Entries supplied

┌──

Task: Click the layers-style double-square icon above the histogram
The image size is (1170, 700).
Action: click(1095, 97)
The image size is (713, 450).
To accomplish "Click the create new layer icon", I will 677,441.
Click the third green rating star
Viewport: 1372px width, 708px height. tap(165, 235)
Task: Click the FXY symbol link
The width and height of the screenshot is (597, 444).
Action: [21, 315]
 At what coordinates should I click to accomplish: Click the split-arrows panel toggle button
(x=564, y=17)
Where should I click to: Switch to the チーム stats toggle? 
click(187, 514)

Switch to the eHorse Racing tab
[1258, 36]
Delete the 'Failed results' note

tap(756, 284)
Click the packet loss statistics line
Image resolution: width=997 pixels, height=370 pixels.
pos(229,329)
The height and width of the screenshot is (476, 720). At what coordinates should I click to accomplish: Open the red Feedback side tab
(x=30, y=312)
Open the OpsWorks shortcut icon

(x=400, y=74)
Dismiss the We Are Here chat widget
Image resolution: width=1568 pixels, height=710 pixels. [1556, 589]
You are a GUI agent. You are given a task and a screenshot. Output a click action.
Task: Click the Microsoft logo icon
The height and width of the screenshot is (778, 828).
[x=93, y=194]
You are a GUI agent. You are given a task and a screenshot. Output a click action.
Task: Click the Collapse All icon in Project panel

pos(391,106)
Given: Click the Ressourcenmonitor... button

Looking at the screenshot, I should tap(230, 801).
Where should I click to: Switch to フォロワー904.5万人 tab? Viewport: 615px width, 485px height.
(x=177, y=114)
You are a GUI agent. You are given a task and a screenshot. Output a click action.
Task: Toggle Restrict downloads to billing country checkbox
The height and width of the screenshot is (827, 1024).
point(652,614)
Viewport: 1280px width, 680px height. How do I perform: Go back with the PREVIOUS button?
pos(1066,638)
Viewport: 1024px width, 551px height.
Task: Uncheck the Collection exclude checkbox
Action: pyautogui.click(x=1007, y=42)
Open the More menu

└──

Task instructions
What you give back should match the entries above exactly.

Finished exercise
Task: Click the layers-style double-square icon above the histogram
The image size is (1170, 700).
Action: click(1095, 97)
The image size is (713, 450).
To accomplish "Click the create new layer icon", I will 677,441.
Click the third green rating star
Viewport: 1372px width, 708px height. tap(165, 235)
Task: Click the FXY symbol link
The width and height of the screenshot is (597, 444).
Action: [21, 315]
 At what coordinates should I click to accomplish: Click the split-arrows panel toggle button
(x=564, y=17)
Where should I click to: Switch to the チーム stats toggle? 
click(187, 514)

Switch to the eHorse Racing tab
[1258, 36]
Delete the 'Failed results' note

tap(756, 284)
Click the packet loss statistics line
Image resolution: width=997 pixels, height=370 pixels.
pos(229,329)
The height and width of the screenshot is (476, 720). At what coordinates should I click to accomplish: Open the red Feedback side tab
(x=30, y=312)
Open the OpsWorks shortcut icon

(x=400, y=74)
Dismiss the We Are Here chat widget
Image resolution: width=1568 pixels, height=710 pixels. [1556, 589]
You are a GUI agent. You are given a task and a screenshot. Output a click action.
Task: Click the Microsoft logo icon
The height and width of the screenshot is (778, 828).
[x=93, y=194]
You are a GUI agent. You are given a task and a screenshot. Output a click action.
Task: Click the Collapse All icon in Project panel

pos(391,106)
Given: Click the Ressourcenmonitor... button

Looking at the screenshot, I should tap(230, 801).
Where should I click to: Switch to フォロワー904.5万人 tab? Viewport: 615px width, 485px height.
(x=177, y=114)
You are a GUI agent. You are given a task and a screenshot. Output a click action.
Task: Toggle Restrict downloads to billing country checkbox
The height and width of the screenshot is (827, 1024).
point(652,614)
Viewport: 1280px width, 680px height. How do I perform: Go back with the PREVIOUS button?
pos(1066,638)
Viewport: 1024px width, 551px height.
Task: Uncheck the Collection exclude checkbox
Action: pyautogui.click(x=1007, y=42)
Open the More menu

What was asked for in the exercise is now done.